──────── Input data

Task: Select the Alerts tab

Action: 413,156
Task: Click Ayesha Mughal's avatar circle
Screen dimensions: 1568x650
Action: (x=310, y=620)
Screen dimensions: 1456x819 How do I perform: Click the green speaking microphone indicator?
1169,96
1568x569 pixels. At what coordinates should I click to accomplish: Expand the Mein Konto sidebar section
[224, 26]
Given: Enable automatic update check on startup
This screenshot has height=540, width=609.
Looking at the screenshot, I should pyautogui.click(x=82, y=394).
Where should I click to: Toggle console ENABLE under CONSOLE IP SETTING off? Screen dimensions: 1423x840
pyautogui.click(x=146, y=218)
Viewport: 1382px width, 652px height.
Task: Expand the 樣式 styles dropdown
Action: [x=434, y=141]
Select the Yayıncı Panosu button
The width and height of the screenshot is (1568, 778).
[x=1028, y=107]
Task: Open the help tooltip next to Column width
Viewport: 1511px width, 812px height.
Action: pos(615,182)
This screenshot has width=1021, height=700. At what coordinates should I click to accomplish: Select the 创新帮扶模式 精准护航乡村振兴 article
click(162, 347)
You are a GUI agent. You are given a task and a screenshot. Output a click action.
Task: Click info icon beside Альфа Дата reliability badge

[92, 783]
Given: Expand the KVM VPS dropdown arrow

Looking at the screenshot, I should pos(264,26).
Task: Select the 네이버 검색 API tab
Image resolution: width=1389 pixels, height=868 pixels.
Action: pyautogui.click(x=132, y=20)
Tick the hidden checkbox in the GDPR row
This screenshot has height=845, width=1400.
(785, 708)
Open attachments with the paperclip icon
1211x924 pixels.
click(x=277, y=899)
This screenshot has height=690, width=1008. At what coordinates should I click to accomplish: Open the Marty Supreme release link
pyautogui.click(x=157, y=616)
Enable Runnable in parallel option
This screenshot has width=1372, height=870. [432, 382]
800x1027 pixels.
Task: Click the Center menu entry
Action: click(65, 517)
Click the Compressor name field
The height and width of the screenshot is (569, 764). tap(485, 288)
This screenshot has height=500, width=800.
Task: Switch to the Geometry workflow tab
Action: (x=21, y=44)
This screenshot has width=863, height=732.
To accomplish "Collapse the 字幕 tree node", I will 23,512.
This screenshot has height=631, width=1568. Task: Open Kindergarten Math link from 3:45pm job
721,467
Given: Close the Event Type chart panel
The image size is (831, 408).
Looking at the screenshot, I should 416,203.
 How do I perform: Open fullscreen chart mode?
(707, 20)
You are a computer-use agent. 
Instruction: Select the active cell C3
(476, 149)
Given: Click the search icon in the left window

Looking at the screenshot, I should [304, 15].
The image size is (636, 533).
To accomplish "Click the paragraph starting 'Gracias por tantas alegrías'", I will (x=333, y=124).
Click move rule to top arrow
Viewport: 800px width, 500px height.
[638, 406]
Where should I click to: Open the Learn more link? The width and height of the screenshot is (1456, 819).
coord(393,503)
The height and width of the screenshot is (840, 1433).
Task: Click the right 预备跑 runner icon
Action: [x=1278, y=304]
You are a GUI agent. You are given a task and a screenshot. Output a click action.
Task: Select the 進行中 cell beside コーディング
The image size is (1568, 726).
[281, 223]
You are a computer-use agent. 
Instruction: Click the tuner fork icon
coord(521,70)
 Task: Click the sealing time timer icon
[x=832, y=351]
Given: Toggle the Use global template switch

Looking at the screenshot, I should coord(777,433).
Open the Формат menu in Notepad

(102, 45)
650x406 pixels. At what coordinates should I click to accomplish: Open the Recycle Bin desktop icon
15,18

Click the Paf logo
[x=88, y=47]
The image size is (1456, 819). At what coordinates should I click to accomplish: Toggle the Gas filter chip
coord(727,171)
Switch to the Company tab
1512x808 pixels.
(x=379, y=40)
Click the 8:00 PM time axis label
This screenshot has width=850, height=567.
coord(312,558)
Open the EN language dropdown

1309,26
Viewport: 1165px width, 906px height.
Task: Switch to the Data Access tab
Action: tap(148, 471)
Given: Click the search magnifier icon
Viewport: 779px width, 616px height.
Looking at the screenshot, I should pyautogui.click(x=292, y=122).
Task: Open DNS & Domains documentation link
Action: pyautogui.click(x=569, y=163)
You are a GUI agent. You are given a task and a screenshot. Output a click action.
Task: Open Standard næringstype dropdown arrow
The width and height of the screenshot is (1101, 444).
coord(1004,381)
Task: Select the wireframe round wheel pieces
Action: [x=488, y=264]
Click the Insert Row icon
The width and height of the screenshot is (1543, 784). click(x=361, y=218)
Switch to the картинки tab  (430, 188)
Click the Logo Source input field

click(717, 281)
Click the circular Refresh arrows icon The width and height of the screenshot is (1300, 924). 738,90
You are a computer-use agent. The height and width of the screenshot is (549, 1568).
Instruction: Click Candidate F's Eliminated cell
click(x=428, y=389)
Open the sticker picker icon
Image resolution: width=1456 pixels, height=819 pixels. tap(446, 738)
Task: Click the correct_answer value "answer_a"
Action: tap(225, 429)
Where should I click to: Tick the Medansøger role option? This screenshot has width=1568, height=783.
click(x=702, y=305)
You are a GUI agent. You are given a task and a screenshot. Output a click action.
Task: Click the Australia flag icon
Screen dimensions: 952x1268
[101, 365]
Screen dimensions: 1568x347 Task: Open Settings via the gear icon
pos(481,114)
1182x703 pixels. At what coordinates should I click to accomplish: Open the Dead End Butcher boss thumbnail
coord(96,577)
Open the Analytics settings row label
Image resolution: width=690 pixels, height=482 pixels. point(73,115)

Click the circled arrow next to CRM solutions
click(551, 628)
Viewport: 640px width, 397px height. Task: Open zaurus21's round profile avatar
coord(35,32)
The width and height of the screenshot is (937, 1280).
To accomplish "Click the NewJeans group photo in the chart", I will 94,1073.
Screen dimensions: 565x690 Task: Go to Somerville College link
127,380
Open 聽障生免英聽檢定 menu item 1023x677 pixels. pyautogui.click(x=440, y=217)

────────────────

Set task =>
How many lines in the rows above contain the string "Viewport", with capitalization counting? Reply with the number alone.

Result of the task =>
6